**Work instructions:** Copy the material from the line with "The height and" to the line with "Viewport: 1456px width, 819px", character for character, omitting the pictures.

**Dataset records:**
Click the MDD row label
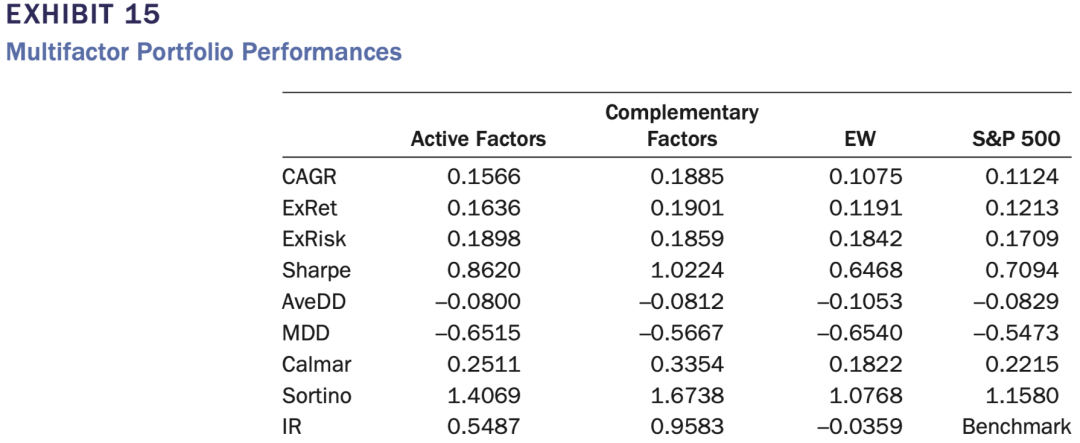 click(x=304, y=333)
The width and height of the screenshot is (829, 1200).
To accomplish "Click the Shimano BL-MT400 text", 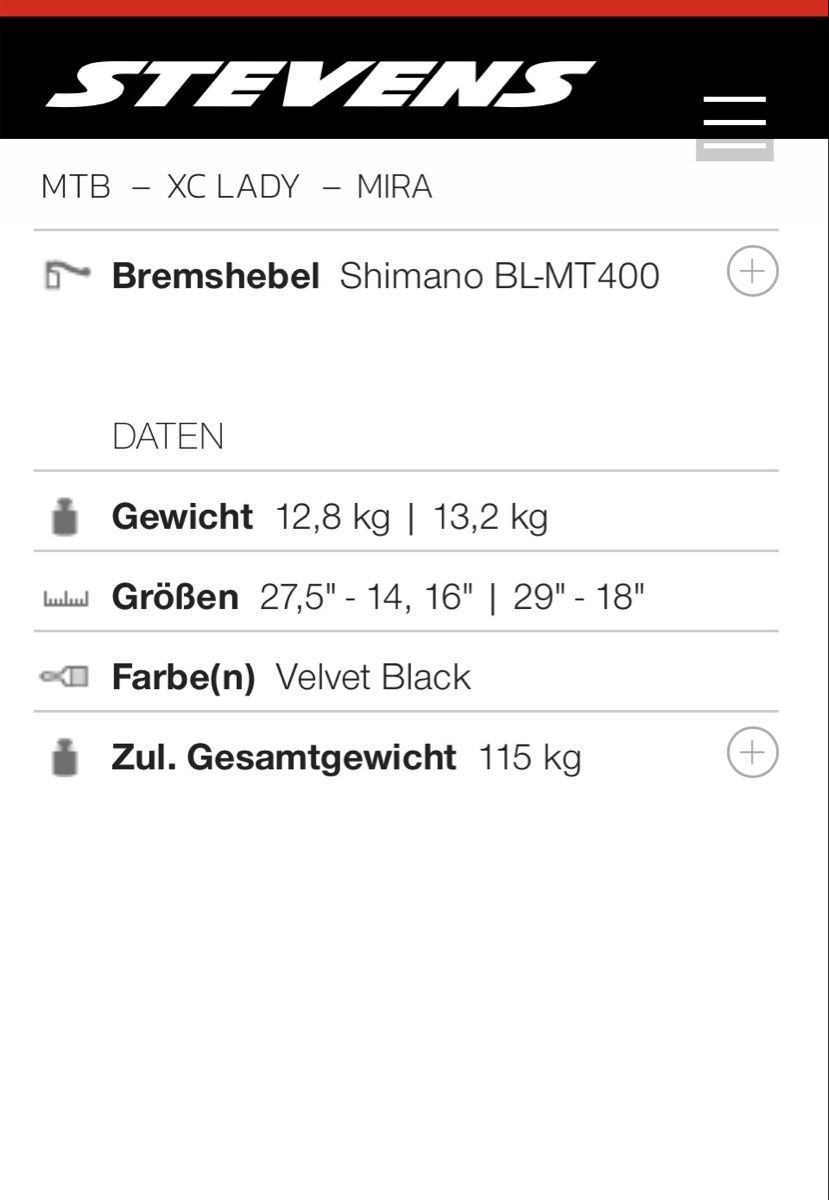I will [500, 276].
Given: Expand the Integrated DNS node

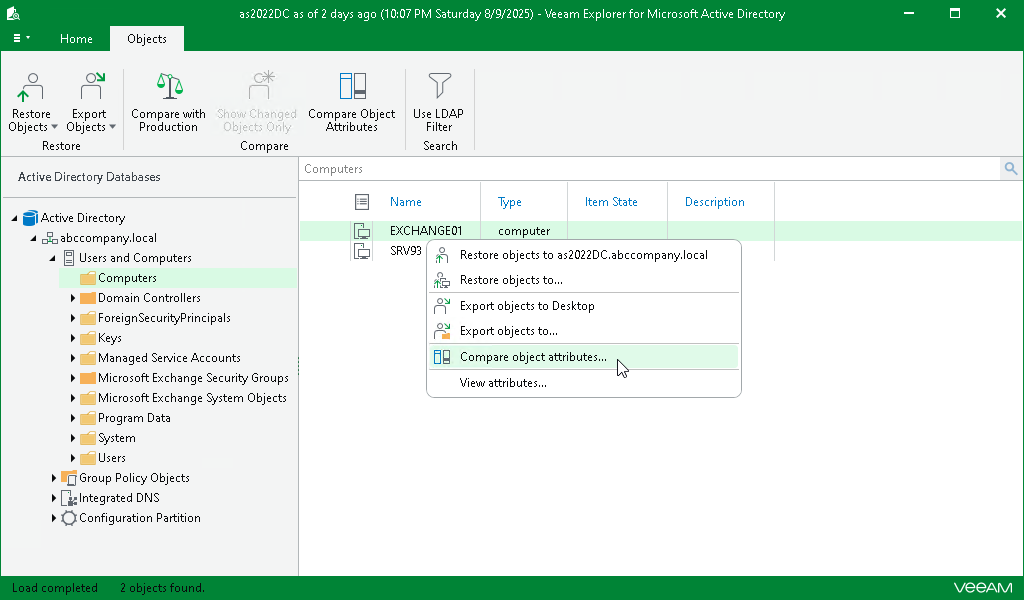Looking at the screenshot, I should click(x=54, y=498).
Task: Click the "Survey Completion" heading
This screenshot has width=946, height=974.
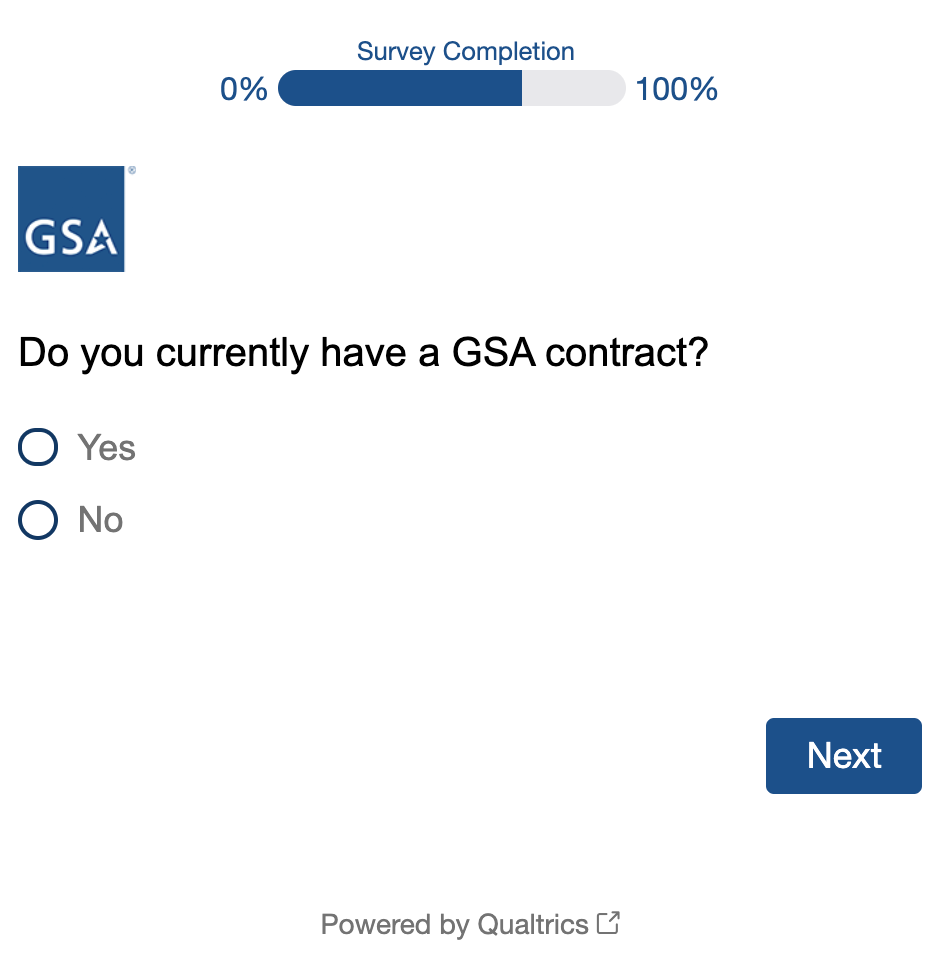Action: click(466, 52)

--

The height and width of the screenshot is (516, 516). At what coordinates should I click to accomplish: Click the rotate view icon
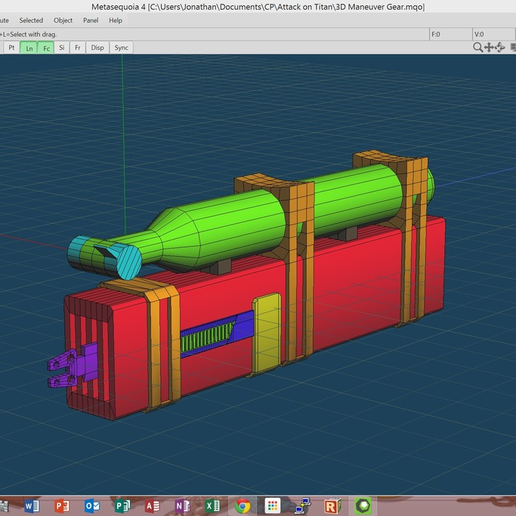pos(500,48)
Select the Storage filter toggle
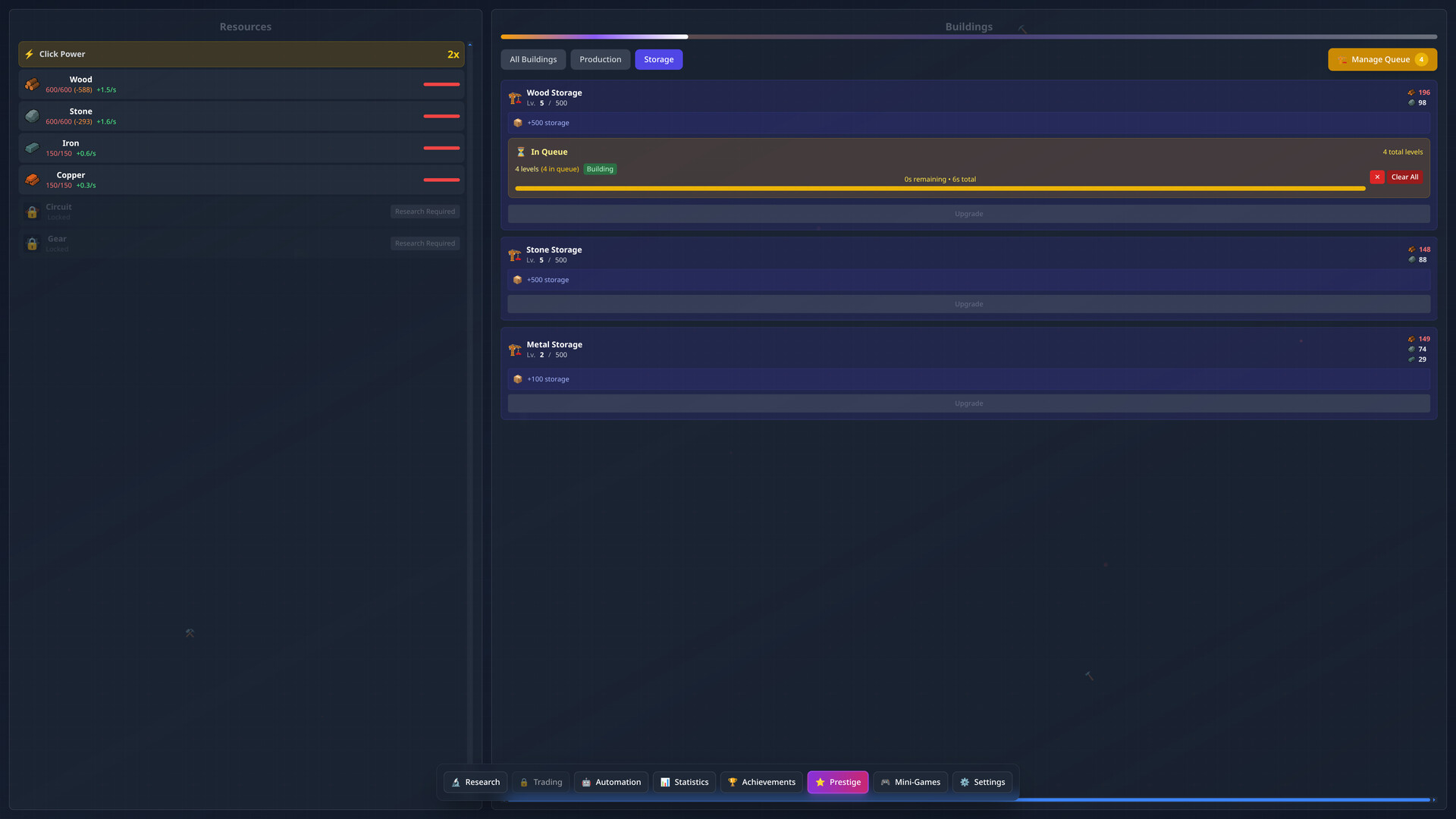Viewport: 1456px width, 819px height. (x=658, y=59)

...

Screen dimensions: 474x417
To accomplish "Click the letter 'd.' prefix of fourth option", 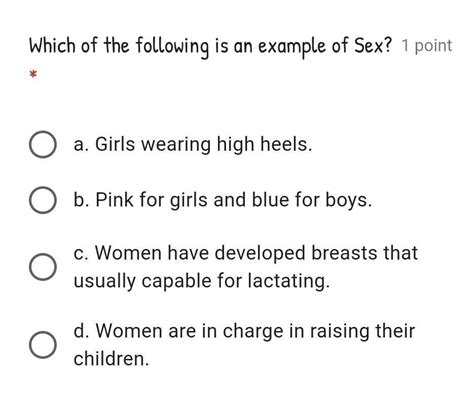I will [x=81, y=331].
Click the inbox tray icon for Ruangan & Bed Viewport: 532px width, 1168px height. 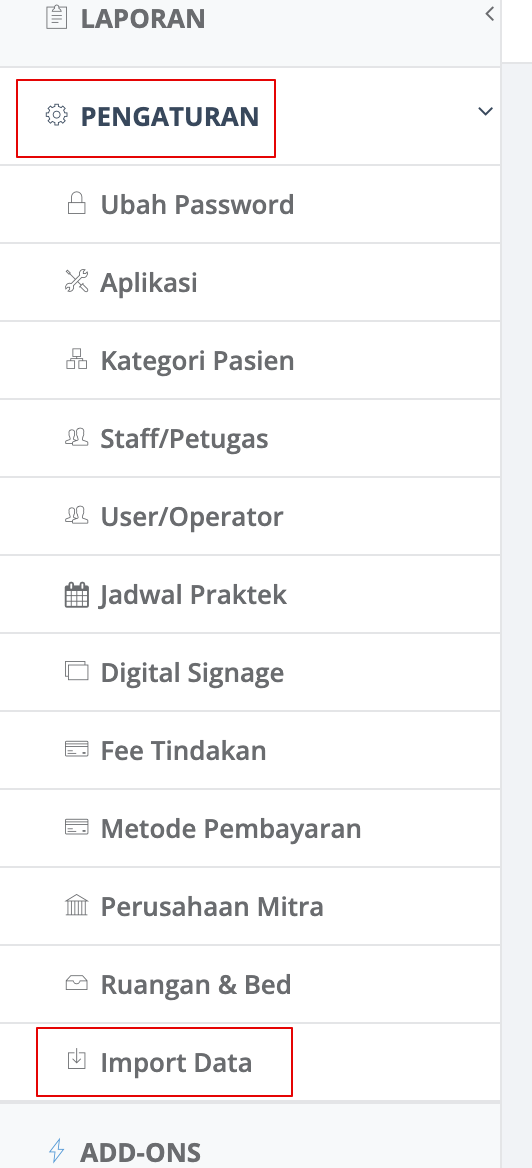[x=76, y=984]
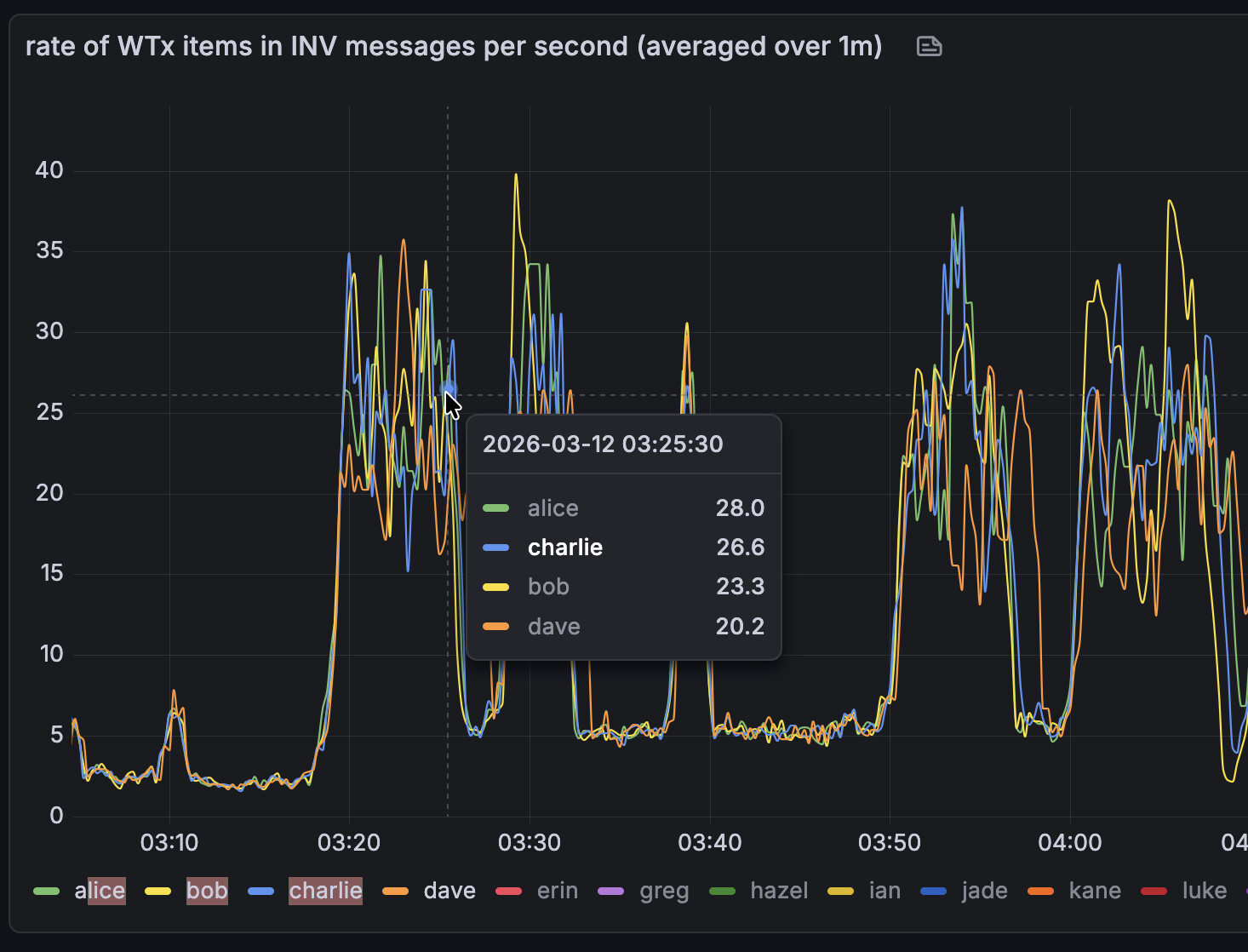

**Solution:**
The height and width of the screenshot is (516, 516). At what coordinates should I click to accomplish: Click the rotate view icon
pos(500,48)
Select the Storage filter toggle
Viewport: 1456px width, 819px height. (x=658, y=59)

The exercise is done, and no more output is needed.